[DOCUMENT TEXT]:
REPRESENTATIONS AND WARRANTIES

5.1

Borrower’s Representations.  The Borrower represents and warrants that:

(a)

The Borrower is a corporation duly organized and existing pursuant to the laws of the Nevada without limit as to the duration of its existence, the Borrower has corporate powers and adequate authority, rights and franchises to own its property and to carry on its business as now conducted, and is duly qualified and in good standing in each jurisdiction in which the character of the properties owned by it therein or the conduct of its business makes such qualification necessary, and the Borrower has the corporate power and adequate authority to enter into this Agreement.  

(b)

The execution and delivery of this Agreement and the performance of the provisions of this Agreement are not in contravention of or in conflict with any law or regulation or any term or provision of the Borrower’s constating documents and are duly authorized and do not require the consent or approval of any governmental agency or other authority, and this Agreement is a valid and legally enforceable obligation of the Borrower.

(c)

The execution, delivery and performance of this Agreement are not in contravention of or conflict with any agreement, indenture or undertaking to which the Borrower is a party or by which the Borrower or any of the Borrower’s property may be bound or affected, and will not cause any lien, charge or other encumbrance to be created or imposed upon any such property by reason thereof.

5.2

Lender’s Representations.  The Lender represents and warrants that:

(a)

The Lender is a corporation duly organized and existing pursuant to the laws of its place of incorporation without limit as to the duration of its existence and the Lender has the corporate power and adequate authority to enter into this Agreement.

(b)

The execution and delivery of this Agreement and the performance of the provisions of this Agreement are not in contravention of or in conflict with any law or regulation or any term or provision of the Lender’s charter documents, as applicable, and are duly authorized and do not require the consent or approval of any governmental agency or other authority.  This Agreement is a valid and legally enforceable obligation of the Lender.

(c)

The execution, delivery and performance of this Agreement are not in contravention of or conflict with any agreement, indenture or undertaking to which the Lender is a party or by which the Lender may be bound or affected.

6.

EVENTS OF DEFAULT

6.1

The occurrence of any of the following Events of Default shall, at the option of the Lender, make the Outstanding Amount and any accrued interest immediately due and payable, on demand:

(a)

Failure to pay the Outstanding Amount and accrued and unpaid interest on demand;

(b)

Borrower shall become insolvent or admit in writing its inability to pay its debts as they come due, or make any assignment for the benefit of creditors, or apply for or consent to the appointment of a receiver or trustee for it or for a substantial part of its property or business, or such a receiver or trustee otherwise shall be appointed;

(c)

Bankruptcy, insolvency, reorganization or liquidation proceedings or other proceedings or relief pursuant to any bankruptcy law or any law for the relief of debtors shall be instituted by or against the Borrower;

(d)

Sale of all or substantially all of the assets of the Borrower; and

(e)

Any breach of the Borrower’s covenants in this Agreement.

7.

MISCELLANEOUS

7.1

Survival.  Each party is entitled to rely on the representations, warranties and agreements of the other party and all such representation, warranties and agreements will be effective regardless of any investigation that any party has undertaken or failed to undertake.  The representations, warranties and agreements will survive the Effective Date and continue in full force and effect until six (6) months after the Effective Date.

[Entries on target coordinates]:
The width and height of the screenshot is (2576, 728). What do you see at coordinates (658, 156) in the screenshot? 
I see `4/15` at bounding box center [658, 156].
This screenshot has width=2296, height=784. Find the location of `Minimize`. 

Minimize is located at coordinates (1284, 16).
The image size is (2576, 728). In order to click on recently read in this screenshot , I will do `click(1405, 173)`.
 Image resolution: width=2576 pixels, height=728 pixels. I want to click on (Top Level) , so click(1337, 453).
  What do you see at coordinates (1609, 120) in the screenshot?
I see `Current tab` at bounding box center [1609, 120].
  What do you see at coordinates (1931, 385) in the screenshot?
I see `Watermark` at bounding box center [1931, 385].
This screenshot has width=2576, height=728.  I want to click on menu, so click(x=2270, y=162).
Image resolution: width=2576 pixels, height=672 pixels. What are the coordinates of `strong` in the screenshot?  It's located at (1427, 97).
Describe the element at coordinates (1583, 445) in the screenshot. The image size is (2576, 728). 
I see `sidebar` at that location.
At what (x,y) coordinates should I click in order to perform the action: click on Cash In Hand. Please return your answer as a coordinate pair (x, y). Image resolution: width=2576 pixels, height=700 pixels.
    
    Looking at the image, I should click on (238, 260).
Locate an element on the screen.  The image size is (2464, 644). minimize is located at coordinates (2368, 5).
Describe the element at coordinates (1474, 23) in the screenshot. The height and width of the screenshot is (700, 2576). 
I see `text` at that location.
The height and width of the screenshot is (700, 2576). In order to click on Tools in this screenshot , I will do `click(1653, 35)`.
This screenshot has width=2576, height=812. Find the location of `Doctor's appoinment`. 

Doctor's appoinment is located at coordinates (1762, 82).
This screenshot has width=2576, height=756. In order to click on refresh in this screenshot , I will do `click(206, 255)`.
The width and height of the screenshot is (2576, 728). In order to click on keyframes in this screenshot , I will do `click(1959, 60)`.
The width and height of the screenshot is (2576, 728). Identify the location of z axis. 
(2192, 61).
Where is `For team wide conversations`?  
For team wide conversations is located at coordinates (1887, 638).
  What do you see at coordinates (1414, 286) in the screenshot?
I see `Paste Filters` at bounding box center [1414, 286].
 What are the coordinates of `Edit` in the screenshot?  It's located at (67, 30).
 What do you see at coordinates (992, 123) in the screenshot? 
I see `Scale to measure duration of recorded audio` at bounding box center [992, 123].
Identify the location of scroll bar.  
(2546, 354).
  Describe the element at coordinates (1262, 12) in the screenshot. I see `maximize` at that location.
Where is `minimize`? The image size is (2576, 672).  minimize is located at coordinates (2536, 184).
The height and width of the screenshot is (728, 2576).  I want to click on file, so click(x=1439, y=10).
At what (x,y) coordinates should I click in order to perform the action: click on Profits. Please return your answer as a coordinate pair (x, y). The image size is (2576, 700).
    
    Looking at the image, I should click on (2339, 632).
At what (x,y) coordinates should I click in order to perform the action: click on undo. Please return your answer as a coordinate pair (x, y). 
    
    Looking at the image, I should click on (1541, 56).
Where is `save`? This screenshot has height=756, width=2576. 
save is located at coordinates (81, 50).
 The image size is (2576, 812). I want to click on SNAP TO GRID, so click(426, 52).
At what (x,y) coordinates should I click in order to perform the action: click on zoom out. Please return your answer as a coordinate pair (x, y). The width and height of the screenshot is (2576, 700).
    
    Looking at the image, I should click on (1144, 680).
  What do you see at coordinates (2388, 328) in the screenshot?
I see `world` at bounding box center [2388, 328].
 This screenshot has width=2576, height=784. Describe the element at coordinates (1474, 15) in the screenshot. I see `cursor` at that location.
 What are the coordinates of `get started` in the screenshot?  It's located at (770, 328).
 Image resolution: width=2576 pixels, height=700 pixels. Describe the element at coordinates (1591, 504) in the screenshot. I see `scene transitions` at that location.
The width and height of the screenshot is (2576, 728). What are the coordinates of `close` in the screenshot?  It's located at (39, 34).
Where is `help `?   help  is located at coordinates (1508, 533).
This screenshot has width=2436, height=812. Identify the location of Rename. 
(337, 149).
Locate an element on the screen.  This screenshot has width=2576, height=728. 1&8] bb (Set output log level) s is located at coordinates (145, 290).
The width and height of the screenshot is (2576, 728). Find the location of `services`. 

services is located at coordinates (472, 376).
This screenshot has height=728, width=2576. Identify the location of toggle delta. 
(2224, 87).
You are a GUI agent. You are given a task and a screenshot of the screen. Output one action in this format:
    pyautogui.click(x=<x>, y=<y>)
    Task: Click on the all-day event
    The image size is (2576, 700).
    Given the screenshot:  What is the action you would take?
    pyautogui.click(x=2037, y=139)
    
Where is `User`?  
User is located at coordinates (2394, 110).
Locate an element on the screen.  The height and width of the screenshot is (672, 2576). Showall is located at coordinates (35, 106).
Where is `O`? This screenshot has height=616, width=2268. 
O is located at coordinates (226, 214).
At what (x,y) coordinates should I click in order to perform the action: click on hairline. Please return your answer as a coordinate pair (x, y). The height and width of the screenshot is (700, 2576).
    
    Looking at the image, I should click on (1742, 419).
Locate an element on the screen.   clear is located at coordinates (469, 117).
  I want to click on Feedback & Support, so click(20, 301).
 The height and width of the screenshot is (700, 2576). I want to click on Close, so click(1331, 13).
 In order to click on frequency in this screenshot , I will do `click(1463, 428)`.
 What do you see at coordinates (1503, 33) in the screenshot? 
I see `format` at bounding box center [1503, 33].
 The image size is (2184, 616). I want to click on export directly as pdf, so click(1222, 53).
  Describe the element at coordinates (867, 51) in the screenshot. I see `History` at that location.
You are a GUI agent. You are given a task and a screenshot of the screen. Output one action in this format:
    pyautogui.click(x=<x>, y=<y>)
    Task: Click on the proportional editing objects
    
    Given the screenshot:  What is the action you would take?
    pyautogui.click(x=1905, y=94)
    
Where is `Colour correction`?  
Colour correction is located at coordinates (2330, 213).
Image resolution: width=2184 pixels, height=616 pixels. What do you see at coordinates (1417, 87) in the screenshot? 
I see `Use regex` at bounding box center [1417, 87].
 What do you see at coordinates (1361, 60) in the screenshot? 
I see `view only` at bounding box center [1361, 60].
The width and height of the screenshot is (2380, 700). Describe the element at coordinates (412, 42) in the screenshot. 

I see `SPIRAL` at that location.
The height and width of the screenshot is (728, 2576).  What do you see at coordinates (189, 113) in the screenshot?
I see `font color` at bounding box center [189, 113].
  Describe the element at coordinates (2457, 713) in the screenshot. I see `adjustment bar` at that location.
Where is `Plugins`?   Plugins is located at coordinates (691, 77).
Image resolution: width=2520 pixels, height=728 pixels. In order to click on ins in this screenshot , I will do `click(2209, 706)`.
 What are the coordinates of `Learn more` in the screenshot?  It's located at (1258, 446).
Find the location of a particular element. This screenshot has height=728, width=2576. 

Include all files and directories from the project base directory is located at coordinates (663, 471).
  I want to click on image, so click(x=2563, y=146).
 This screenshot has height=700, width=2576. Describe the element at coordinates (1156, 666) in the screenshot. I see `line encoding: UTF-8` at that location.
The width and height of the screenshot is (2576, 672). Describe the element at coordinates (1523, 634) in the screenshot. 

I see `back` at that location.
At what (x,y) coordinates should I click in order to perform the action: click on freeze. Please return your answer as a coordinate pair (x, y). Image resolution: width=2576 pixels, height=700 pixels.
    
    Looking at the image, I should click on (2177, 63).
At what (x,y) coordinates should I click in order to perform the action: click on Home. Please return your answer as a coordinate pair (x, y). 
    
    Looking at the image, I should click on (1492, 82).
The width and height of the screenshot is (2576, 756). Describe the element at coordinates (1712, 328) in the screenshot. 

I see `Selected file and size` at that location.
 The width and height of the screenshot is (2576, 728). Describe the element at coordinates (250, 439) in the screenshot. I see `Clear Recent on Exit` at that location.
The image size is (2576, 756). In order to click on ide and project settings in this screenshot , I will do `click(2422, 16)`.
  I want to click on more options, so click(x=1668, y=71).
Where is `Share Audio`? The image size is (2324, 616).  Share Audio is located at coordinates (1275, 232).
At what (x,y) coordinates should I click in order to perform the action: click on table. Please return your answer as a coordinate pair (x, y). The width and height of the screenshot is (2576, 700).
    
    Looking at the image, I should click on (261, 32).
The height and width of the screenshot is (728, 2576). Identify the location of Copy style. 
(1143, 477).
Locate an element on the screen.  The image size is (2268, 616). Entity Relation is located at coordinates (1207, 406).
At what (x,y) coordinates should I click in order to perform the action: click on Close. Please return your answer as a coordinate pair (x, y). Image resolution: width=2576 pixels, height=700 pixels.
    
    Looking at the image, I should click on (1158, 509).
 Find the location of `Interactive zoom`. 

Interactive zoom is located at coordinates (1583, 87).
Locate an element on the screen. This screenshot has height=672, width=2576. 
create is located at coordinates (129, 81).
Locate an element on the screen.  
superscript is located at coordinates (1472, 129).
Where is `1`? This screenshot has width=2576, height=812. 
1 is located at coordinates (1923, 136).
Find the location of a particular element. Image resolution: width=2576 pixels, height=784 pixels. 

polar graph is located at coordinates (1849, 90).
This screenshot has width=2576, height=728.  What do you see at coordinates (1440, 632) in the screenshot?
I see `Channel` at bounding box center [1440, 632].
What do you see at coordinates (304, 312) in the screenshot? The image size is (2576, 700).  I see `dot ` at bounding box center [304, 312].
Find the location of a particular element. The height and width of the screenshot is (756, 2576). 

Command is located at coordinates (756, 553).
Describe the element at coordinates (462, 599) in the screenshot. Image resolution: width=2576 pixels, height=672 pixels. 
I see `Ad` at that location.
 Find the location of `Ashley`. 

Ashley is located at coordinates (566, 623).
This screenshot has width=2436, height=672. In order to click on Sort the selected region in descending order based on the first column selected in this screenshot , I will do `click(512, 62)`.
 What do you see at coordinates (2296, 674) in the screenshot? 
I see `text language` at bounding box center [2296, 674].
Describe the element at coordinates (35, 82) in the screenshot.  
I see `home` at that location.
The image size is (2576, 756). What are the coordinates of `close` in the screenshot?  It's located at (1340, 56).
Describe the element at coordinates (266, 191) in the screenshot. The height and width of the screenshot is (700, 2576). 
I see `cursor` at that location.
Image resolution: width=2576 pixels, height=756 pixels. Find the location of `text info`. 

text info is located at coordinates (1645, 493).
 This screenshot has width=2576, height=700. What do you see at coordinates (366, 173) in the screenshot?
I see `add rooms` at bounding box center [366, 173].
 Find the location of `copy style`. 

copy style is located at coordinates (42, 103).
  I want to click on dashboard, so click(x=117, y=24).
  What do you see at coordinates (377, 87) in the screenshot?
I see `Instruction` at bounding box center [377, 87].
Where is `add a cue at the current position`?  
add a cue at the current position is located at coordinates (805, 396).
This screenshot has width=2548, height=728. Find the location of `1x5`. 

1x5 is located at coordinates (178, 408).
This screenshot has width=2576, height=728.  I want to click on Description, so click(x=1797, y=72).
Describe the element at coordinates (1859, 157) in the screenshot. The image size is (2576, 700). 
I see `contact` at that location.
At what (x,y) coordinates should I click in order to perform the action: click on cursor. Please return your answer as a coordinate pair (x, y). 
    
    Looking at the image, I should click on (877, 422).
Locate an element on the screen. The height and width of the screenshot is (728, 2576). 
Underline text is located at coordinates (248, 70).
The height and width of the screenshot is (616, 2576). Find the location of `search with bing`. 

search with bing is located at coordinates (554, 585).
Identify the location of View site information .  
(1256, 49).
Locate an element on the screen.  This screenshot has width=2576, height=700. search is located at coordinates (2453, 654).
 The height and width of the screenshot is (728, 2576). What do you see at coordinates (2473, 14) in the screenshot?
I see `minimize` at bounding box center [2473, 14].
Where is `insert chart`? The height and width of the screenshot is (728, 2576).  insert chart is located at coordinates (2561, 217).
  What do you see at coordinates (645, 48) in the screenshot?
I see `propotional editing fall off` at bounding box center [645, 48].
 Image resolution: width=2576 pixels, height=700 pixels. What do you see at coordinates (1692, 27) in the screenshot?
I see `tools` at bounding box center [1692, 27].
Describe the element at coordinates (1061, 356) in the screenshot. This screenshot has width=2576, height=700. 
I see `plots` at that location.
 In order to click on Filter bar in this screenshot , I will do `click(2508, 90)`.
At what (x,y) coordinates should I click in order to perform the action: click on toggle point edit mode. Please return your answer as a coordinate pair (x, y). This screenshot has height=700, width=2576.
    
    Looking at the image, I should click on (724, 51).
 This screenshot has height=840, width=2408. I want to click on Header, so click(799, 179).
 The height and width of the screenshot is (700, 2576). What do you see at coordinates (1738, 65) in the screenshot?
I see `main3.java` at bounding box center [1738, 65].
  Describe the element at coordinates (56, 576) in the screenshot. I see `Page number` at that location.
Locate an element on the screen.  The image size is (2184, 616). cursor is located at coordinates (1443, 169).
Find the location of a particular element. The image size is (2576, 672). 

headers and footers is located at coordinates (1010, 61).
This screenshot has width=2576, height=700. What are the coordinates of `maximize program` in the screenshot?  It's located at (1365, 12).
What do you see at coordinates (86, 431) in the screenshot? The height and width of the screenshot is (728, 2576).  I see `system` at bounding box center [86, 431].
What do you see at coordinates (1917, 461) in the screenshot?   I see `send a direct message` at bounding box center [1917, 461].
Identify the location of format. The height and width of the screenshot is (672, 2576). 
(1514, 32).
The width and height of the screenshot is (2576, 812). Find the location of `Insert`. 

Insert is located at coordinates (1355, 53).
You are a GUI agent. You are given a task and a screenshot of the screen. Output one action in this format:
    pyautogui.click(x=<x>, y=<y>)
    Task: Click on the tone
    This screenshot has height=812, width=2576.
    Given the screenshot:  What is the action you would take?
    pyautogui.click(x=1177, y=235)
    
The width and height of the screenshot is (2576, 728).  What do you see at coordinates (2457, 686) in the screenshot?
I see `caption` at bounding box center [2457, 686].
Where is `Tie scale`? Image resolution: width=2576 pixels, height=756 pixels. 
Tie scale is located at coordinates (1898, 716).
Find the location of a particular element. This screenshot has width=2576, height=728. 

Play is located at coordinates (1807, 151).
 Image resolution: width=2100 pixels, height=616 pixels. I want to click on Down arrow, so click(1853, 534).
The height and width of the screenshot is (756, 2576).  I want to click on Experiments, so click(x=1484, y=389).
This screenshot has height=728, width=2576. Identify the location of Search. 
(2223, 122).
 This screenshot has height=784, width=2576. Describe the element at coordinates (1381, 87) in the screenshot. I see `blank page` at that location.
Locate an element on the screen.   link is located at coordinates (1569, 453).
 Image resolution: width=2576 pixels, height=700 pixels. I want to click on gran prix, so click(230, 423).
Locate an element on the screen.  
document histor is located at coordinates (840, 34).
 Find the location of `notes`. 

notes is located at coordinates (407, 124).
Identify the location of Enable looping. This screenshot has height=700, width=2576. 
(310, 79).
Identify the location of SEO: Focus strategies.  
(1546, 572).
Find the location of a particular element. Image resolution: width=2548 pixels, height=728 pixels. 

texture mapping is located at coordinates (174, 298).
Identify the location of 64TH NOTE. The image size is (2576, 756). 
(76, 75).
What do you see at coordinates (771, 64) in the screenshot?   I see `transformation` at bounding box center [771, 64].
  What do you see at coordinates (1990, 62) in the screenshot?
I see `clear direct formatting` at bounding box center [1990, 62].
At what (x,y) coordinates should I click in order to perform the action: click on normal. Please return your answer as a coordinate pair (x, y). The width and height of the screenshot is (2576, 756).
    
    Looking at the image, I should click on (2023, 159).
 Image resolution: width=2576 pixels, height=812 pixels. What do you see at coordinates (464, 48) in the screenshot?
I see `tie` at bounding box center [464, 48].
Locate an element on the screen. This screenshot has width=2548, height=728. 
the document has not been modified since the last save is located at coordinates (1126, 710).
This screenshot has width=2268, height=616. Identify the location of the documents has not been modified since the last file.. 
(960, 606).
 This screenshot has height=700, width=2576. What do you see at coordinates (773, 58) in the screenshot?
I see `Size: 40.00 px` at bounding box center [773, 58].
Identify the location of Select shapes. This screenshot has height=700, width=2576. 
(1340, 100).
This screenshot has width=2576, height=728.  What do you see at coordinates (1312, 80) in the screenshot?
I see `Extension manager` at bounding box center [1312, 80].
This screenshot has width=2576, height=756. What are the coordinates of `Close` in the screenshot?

[REQUIRED TASKS]:
1. In the loan agreement text, until when do the representations, warranties and agreements continue in full force and effect?
2. Rewrite the rows from the first one through the row containing "Image resolution: width=2576 pixels, height=672 pixels. What", swapping "Find the location of" for "Locate" and leaving everything else unchanged.

[TASK-BY-TASK SOLUTIONS]:
1. Until six (6) months after the Effective Date.

2.
The width and height of the screenshot is (2576, 728). What do you see at coordinates (658, 156) in the screenshot? 
I see `4/15` at bounding box center [658, 156].
This screenshot has width=2296, height=784. Locate `Minimize`. 

Minimize is located at coordinates (1284, 16).
The image size is (2576, 728). In order to click on recently read in this screenshot , I will do `click(1405, 173)`.
 Image resolution: width=2576 pixels, height=728 pixels. I want to click on (Top Level) , so click(1337, 453).
  What do you see at coordinates (1609, 120) in the screenshot?
I see `Current tab` at bounding box center [1609, 120].
  What do you see at coordinates (1931, 385) in the screenshot?
I see `Watermark` at bounding box center [1931, 385].
This screenshot has width=2576, height=728.  I want to click on menu, so click(x=2270, y=162).
Image resolution: width=2576 pixels, height=672 pixels. What are the coordinates of `strong` in the screenshot?  It's located at (1427, 97).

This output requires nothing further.